Deputy Secretary of Defense Kathleen Hicks unveiled the Pentagon’s new approach in a speech to the National Defense Industrial Association in August of this year:

“To stay ahead [of China], we’re going to create a new state of the art… leveraging attritable, autonomous systems in all domains which are less expensive, put fewer people at risk, and can be changed, upgraded, or improved with substantially shorter lead times," she said. "We’ll counter the PLA’s [People’s Liberation Army’s] with mass of our own, but ours will be harder to plan for, harder to hit, and harder to beat.”

Building new systems, based on complex new technologies, able to be produced in large numbers in short order would be a daunting task. It would run counter to the record of the Pentagon and the arms industry over the past five decades, which is rife with examples of cost overruns and schedule delays. The Pentagon’s dream of new high-tech systems that are affordable and quick to produce is unlikely to be fulfilled.

A forthcoming reportfrom the Pentagon on the nation’s “defense industrial strategy” suggests that the solution is to fund smaller, more nimble arms firms, because “the traditional defense contractors in the [defense industrial base] would be challenged to respond to modern conflict at the velocity, scale, and flexibility necessary to meet the dynamic requirements of a major modern conflict.”

Regardless of who takes up the challenge of building next generation systems, the notion that new technology can solve the array of security challenges facing America is a dubious proposition. Every generation brings hopes of a new, miracle technological fix that will allegedly dramatically increase U.S. military capabilities. From the “electronic battlefield” in Vietnam to the “revolution in military affairs” that was touted in the 1990s, this approach has produced some systems that are more accurate and better networked.
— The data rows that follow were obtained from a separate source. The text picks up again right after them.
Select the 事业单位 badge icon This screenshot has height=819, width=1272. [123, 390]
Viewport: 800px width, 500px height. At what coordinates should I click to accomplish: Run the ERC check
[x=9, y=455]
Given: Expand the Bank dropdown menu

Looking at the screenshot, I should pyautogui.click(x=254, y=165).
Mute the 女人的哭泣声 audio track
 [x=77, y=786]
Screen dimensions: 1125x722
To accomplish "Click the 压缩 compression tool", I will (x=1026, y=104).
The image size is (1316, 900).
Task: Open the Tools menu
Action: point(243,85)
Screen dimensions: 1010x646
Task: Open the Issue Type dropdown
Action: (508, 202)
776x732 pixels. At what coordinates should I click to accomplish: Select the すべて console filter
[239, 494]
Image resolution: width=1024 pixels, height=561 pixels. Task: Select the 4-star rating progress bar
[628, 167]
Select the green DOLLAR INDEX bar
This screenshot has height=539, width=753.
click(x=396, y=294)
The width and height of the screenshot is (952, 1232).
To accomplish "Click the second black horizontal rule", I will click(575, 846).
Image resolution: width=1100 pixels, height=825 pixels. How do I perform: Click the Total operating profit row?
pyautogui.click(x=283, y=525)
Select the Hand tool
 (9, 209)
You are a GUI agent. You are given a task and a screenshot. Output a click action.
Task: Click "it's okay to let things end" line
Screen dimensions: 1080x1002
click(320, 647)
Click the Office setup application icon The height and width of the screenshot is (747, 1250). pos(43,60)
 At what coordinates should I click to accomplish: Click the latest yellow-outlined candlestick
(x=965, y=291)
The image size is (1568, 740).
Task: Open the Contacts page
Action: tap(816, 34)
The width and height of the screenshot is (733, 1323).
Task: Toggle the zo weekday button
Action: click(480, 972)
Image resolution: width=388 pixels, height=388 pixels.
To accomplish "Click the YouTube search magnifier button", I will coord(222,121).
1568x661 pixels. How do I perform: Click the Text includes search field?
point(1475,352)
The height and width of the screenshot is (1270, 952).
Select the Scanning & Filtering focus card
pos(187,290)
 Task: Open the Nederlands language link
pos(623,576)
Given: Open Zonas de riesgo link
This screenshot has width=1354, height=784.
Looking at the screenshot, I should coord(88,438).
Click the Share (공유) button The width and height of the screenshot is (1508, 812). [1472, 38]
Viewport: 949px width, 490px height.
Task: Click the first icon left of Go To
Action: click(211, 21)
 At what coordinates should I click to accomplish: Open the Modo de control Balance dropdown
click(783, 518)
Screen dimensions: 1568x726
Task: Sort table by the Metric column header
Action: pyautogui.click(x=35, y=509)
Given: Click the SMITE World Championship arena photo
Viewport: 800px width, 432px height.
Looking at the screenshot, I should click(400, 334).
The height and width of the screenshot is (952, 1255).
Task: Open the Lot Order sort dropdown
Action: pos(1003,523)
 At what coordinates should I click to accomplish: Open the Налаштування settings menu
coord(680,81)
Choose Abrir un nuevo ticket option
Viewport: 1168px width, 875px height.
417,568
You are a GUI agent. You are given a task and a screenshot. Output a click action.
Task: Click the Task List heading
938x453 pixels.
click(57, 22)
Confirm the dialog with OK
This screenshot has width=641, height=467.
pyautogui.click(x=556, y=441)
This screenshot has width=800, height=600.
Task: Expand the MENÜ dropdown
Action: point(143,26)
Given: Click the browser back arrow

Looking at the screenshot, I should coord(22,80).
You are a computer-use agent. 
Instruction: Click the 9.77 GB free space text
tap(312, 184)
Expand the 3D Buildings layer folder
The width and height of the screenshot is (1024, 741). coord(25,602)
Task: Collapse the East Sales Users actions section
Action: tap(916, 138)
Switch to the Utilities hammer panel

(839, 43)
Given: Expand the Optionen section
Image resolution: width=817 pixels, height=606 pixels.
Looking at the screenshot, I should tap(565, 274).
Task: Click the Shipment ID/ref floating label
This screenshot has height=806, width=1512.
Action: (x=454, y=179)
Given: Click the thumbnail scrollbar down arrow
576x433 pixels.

But the existence of this technology has not enabled the United States to actually win wars — in Vietnam, Iraq, or Afghanistan. That’s because technology cannot overcome a determined adversary engaged in irregular warfare on its home turf, and that the goal of reshaping entire societies by force was wildly unrealistic in the first place. The idea that emerging technologies will do any better and increase the ability to “win” a war with China is misguided at best. War with China would be an unprecedented disaster for all concerned, and the goal of U.S. policy should be to prevent such a conflict, not spin out scenarios for “winning” a war against a nuclear-armed power.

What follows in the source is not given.